Azzardo o rischio calcolato nella mossa del governo in merito alla spinosa vicenda delle concessioni balneari: per evitare di mettere a gara tutte le concessioni, il governo intende far valere una mappatura delle coste italiane, contenuta nella relazione finale illustrata nelle scorse ore a Palazzo Chigi, da dove si evince che il 67% delle coste non è appetibile e non può andare in gara perché attiene tratti di costa inaccessibili o sotto tutela ambientale o ancora vincolate perché aree militari, o addirittura aree non concedibili perché con rigidi vincoli regionali.
A conti fatti, quindi, soltanto il 33% delle spiagge sarebbe soggetto a bando. Una tesi azzardata che trova d’accordo solo una parte del governo e ovviamente le 20 sigle sindacali in rappresentanza delle imprese balneari che hanno preso parte al tavolo tecnico.
Tra i rappresentanti del governo, poco propensi ad adottare soluzioni avventate da presentare a Bruxelles, c’è il ministro per gli Affari europei, la coesione e il Pnrr, Raffaele Fitto, il quale, alle prese con il cronoprogramma delle tranche di pagamenti del Pnrr, non ha alcuna intenzione di irretire i referenti Ue per una vicenda che si trascina da anni e che ha già prodotto qualche malumore di troppo in Europa.

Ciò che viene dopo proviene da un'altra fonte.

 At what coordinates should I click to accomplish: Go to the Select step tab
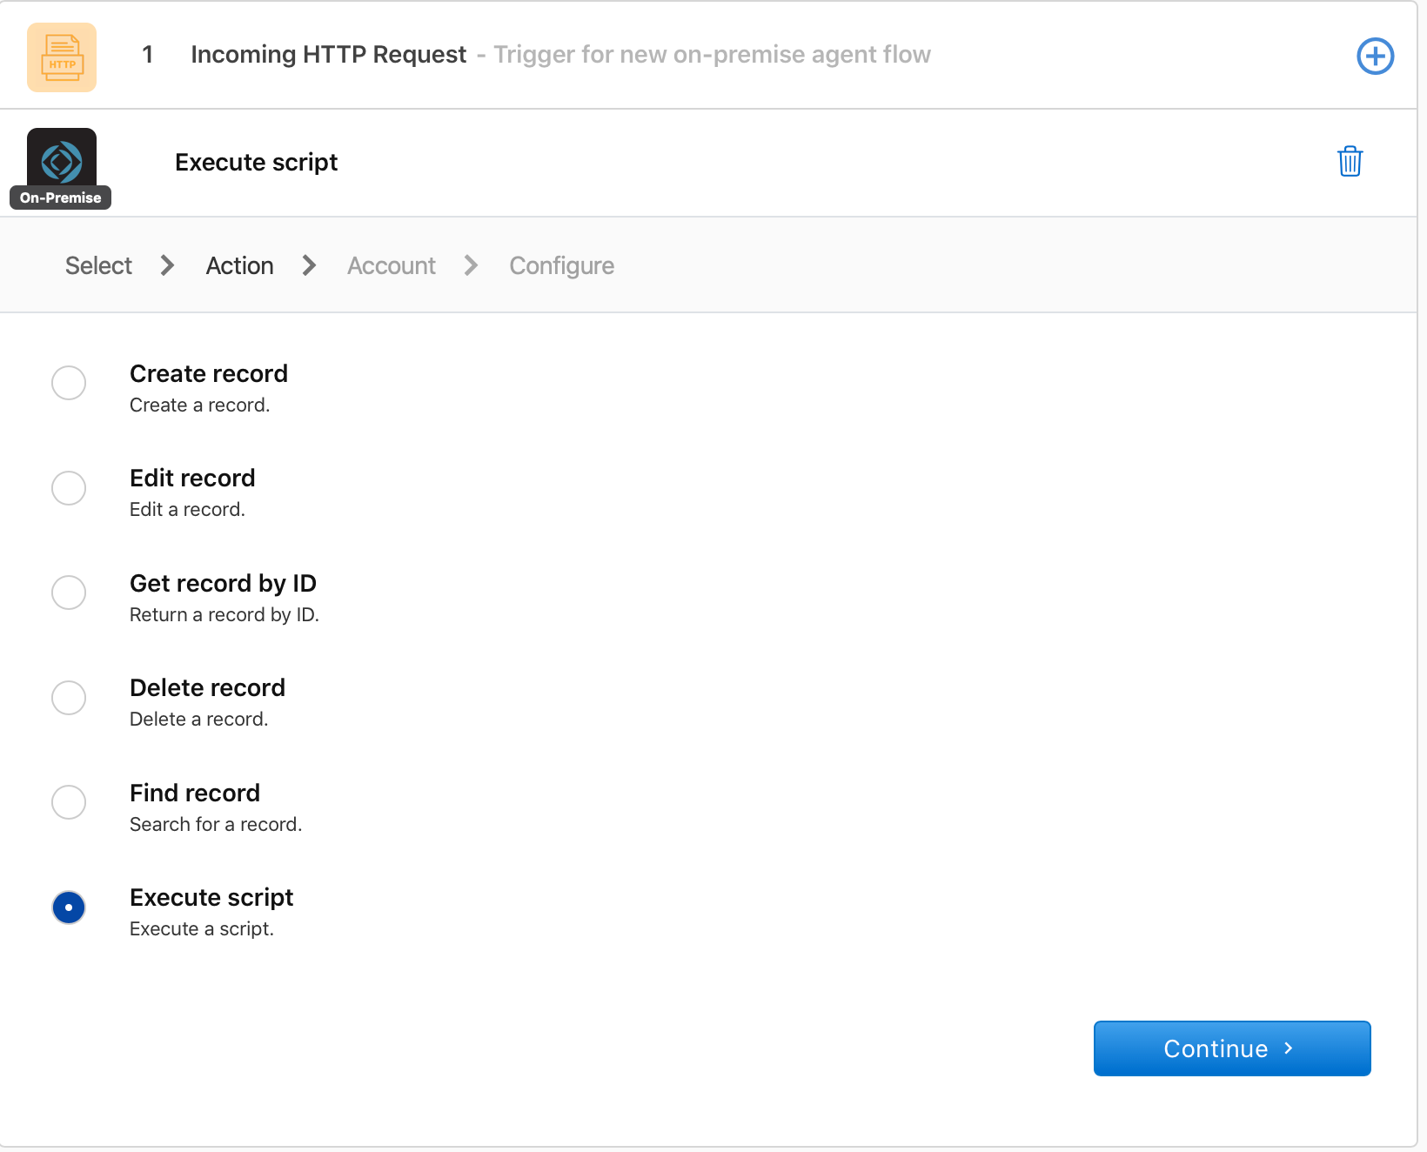click(98, 265)
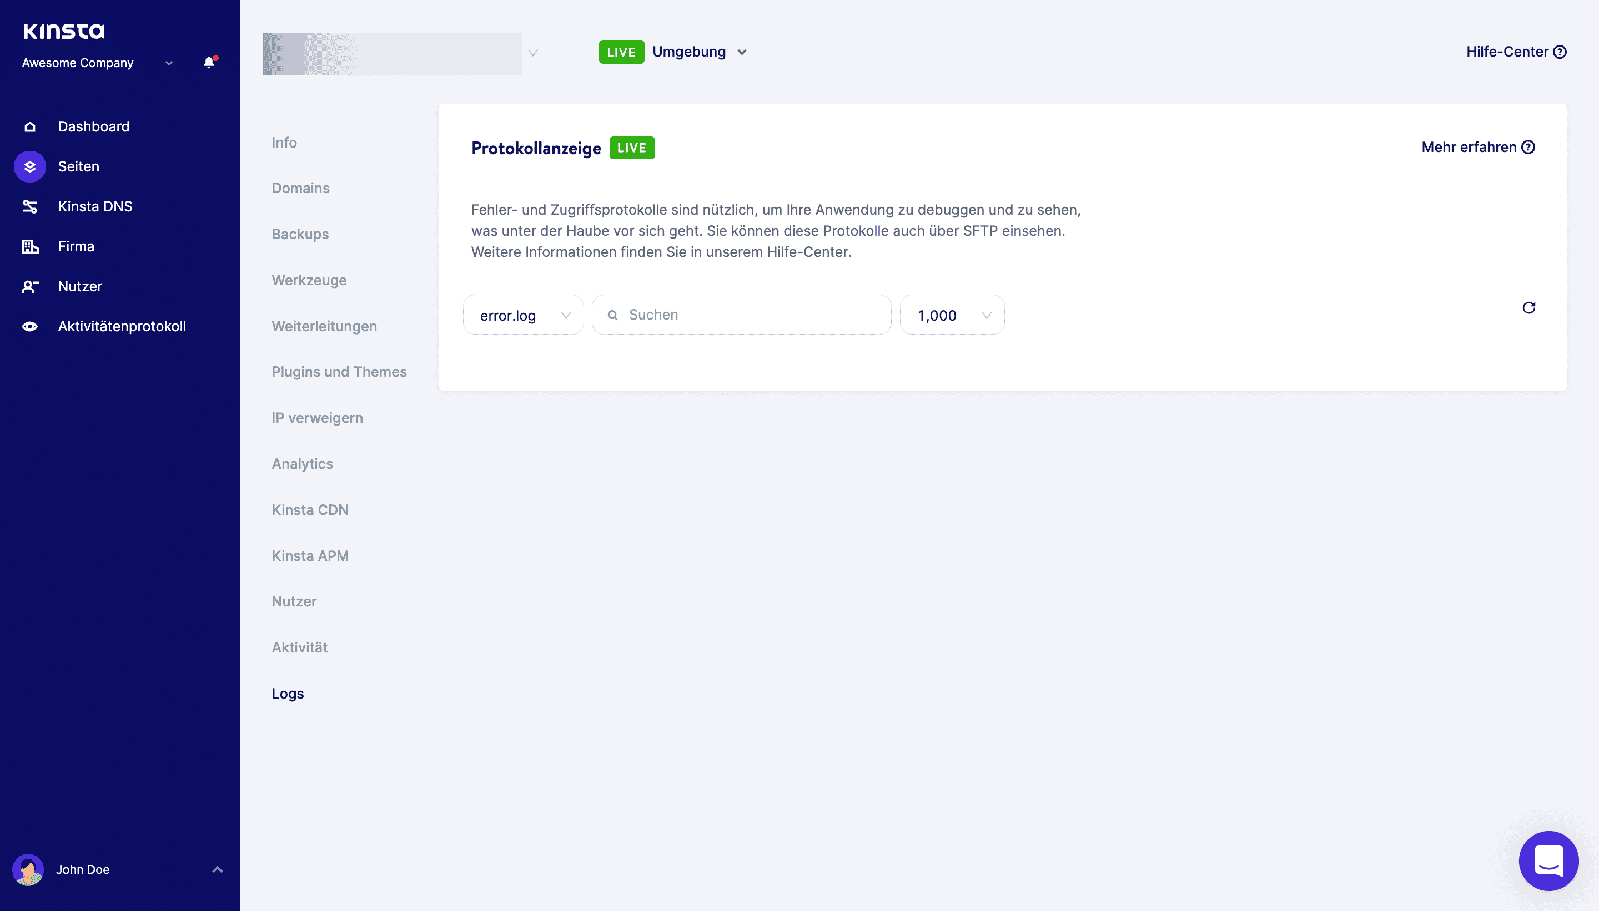Click the refresh icon next to log viewer
Screen dimensions: 1599x911
click(1528, 307)
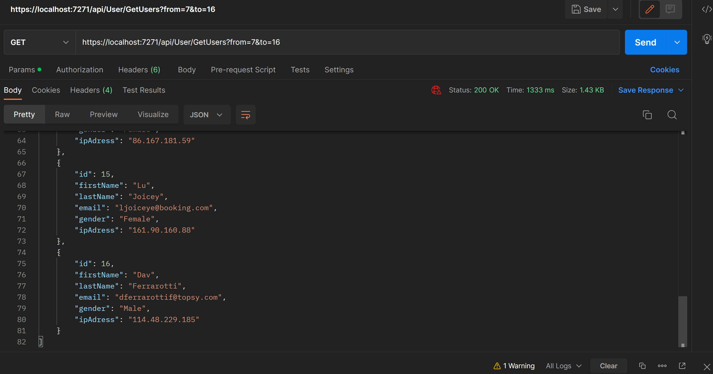Open the rename request pencil icon
The height and width of the screenshot is (374, 713).
click(x=650, y=9)
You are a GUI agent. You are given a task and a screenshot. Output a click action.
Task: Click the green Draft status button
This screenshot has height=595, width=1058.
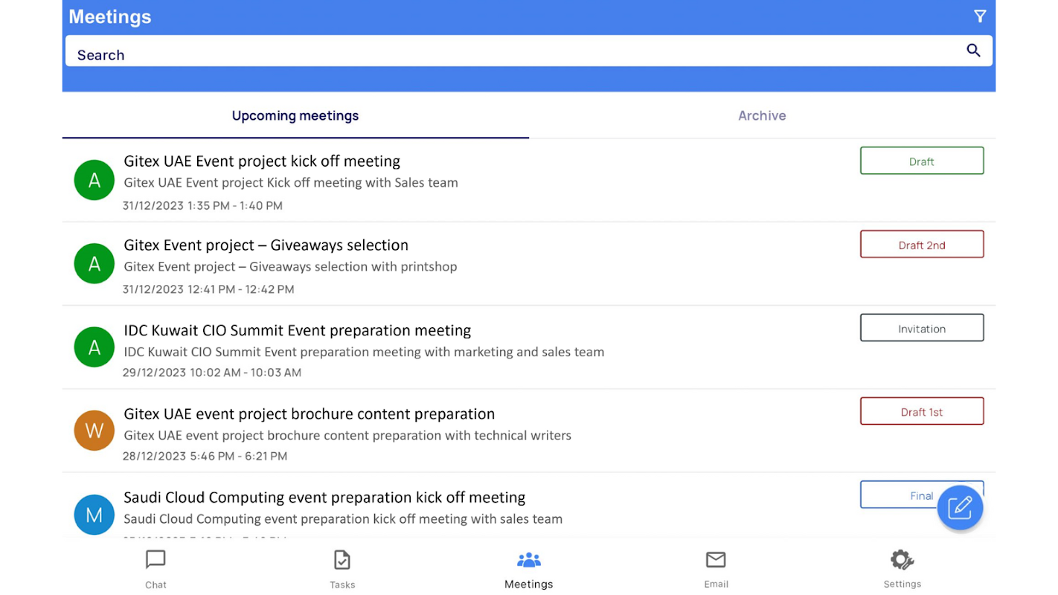922,161
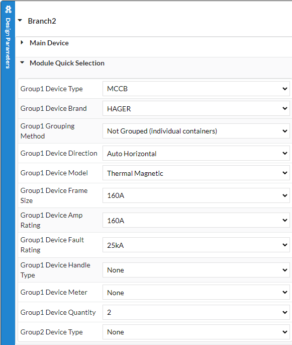Click the Main Device heading label

tap(49, 43)
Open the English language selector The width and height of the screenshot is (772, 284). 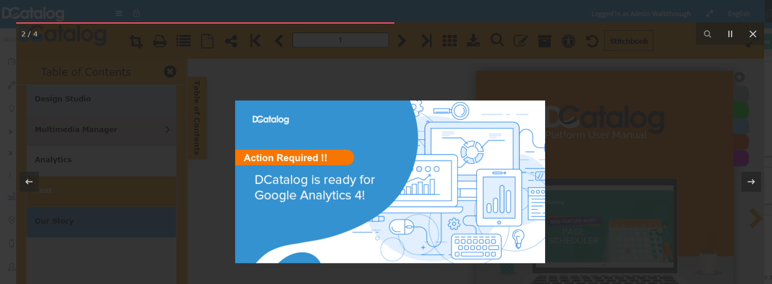point(739,14)
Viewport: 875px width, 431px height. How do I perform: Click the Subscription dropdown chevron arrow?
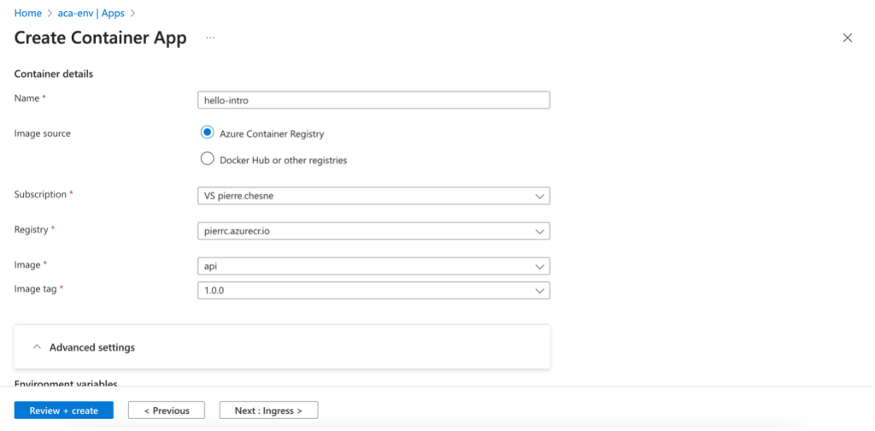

A tutto questo si aggiunge l’autentico caos di pronunce e sentenze che si sono sovrapposte fino ad oggi: l’ultima in ordine di tempo è la sentenza del Consiglio di Stato che ha annullato la proroga delle concessioni fino al 31 dicembre 2024 che il governo Meloni, nel febbraio scorso, aveva approvato per cercare di prender tempo e sbrogliare la intricatissima matassa. Ed è proprio questa sentenza ad essere stata impugnata davanti alla Corte di Cassazione da alcune sigle sindacali delle imprese balneari e di cui si attende la pronuncia per fine ottobre.